Genetic diversity and connectivity of white-tailed jackrabbit populations in Iowa with notes on seasonal home ranges
Julie A. Blanchong
The loss and fragmentation of Iowa’s native prairies has had varied effects on different species as some move more easily through unsuitable habitat than others. Small mammals may be highly affected by isolation as they may not move easily among habitat patches. I studied white–tailed jackrabbits (Lepus townsendii) as a representative of Iowa’s grassland–adapted species to determine effects of habitat fragmentation on movement patterns, space use, and genetic diversity.
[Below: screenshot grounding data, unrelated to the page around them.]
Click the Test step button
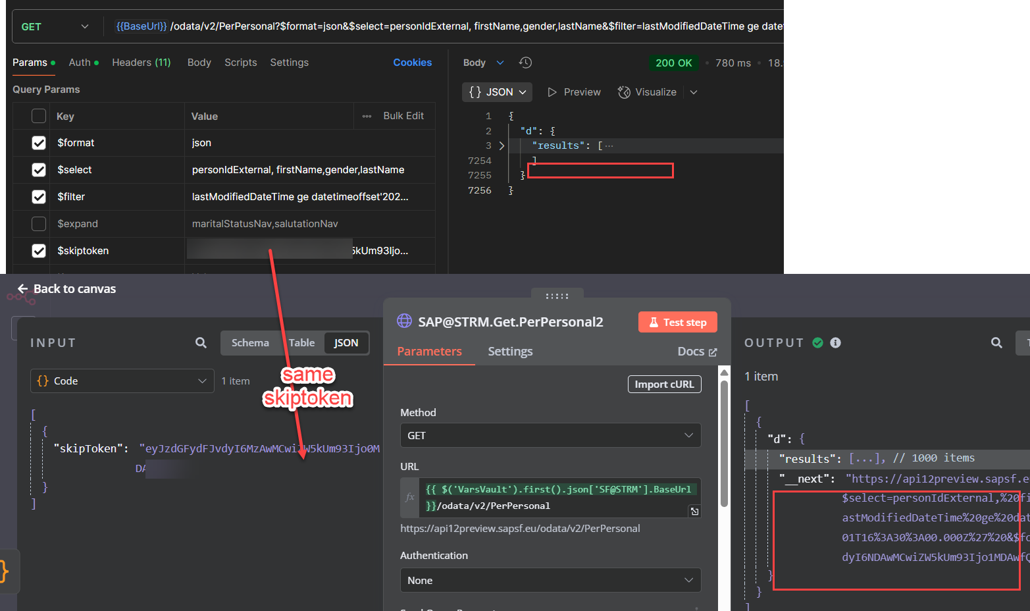This screenshot has height=611, width=1030. coord(677,322)
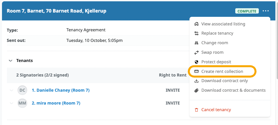Image resolution: width=278 pixels, height=125 pixels.
Task: Click the paperclip icon for documents
Action: pos(196,90)
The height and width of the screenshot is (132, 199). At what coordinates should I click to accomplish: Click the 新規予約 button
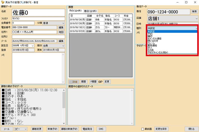[52, 129]
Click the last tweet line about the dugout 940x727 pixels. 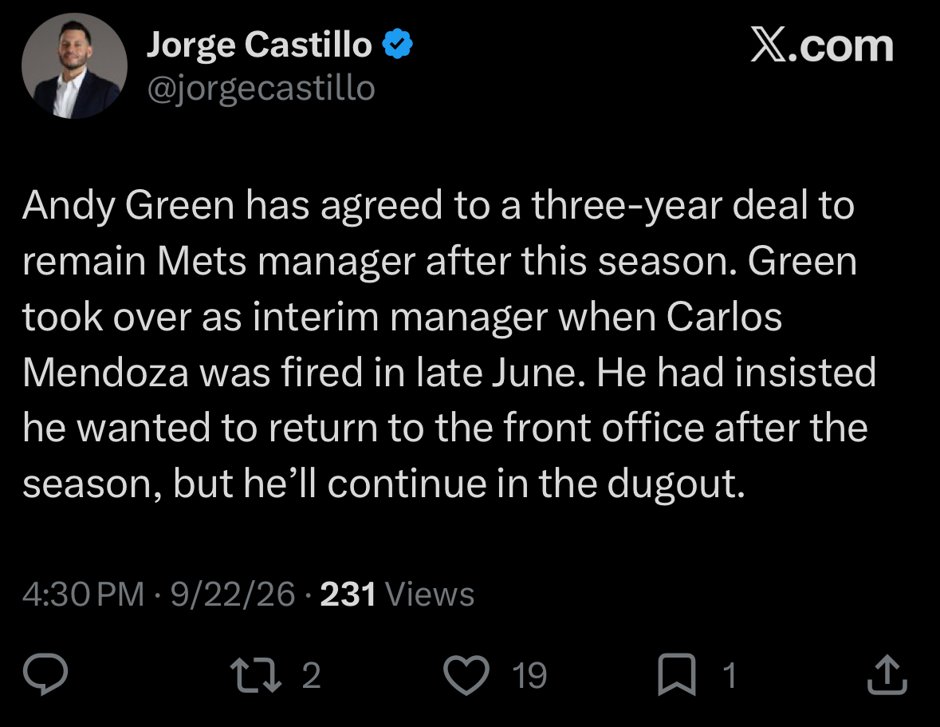384,484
I tracked radio–collared jackrabbits from September 2008–September 2009 to determine habitat use in an intensively agricultural landscape. I collected tissue from live–captured animals and road-killed samples across Iowa and South Dakota. Home ranges expanded and shifted following corn harvest (October 2009) and prior to the breeding season (February–May 2009). Home ranges contracted from the end of the breeding season until right before harvest (September 2009) as crop height increased. The population genetic structure analyses suggested there are two populations in Iowa, a central and northwest population. The northwest Iowa population is not distinct from South Dakota individuals and is moderately differentiated from the less genetically diverse central Iowa population. White–tailed jackrabbit movement patterns are affected by agricultural practices and agricultural fields are a potential barrier to gene flow, and these anthropogenic alterations of the landscape in Iowa may also alter other aspects of jackrabbit ecology and other grassland–adapted species.